New Zealand is one of only a few countries that allows private enterprise to provide postal services. DX Mail is in direct competition with New Zealand Post, New Zealand's state-owned national postal service. The DX Mail delivery network is mostly limited to areas within New Zealand's cities and satellite towns, and passes on any mail lodged through its system for addresses it cannot cover to New Zealand Post. DX Mail is one of several privately owned mail delivery providers in the country that issue unofficial postage stamps for letters they carry.

== Services ==

DX Mail posties primarily deliver using a motorcycle and deliver their rounds five days a week. The company claims this is an advantage over the delivery service offered by main competitor New Zealand Post, which delivers three days a week.

Aside from standard delivery services, DX Mail operates exchanges similar to PO Box lobbies. This enables its customers to send mail and parcels overnight to other customers in the DX Mail network.

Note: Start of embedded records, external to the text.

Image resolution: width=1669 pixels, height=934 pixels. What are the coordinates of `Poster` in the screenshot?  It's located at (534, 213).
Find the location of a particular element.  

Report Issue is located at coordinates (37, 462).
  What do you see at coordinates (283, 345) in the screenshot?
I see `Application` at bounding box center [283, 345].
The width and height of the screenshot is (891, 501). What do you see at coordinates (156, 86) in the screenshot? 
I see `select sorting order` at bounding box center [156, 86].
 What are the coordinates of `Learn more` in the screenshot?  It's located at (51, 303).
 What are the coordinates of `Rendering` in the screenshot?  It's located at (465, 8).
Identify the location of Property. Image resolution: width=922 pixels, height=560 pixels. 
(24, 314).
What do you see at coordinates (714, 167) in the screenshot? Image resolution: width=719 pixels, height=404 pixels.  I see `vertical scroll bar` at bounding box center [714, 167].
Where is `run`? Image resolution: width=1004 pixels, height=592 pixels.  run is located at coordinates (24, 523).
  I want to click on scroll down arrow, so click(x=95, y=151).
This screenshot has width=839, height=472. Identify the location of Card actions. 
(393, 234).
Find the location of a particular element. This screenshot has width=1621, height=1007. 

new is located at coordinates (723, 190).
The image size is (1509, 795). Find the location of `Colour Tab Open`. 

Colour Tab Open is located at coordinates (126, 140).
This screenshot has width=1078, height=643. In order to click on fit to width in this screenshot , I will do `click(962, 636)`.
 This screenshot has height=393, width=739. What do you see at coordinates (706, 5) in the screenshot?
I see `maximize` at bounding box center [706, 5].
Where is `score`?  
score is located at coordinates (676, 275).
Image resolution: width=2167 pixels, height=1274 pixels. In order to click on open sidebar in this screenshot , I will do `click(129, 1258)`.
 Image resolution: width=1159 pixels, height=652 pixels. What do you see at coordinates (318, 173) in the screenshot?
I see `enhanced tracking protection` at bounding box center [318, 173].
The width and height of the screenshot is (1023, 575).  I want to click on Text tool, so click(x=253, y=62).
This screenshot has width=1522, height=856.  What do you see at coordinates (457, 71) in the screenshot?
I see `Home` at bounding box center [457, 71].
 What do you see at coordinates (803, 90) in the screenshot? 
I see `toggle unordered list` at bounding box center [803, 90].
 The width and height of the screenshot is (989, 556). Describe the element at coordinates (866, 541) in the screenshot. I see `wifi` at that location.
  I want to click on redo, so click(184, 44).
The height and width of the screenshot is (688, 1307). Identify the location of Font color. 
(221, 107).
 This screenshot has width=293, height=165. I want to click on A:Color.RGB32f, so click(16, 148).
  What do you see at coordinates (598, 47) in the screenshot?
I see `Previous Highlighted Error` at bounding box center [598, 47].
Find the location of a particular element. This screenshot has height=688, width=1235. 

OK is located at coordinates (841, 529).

The "Branchlink" service provides overnight delivery of documents, packages and supplies between branches of the same firm.

DX Facilities Management offers larger firms and government departments in-house handling over their mailroom, workplace events and other facilities such as reception. DX Mail is currently contracted to service 17 mailrooms in Auckland, Wellington and Christchurch.

Beginning in 2021 in Palmerston North, DX Mail has overseen delivery and ballot collection services for several New Zealand local government elections, which are done by postal vote.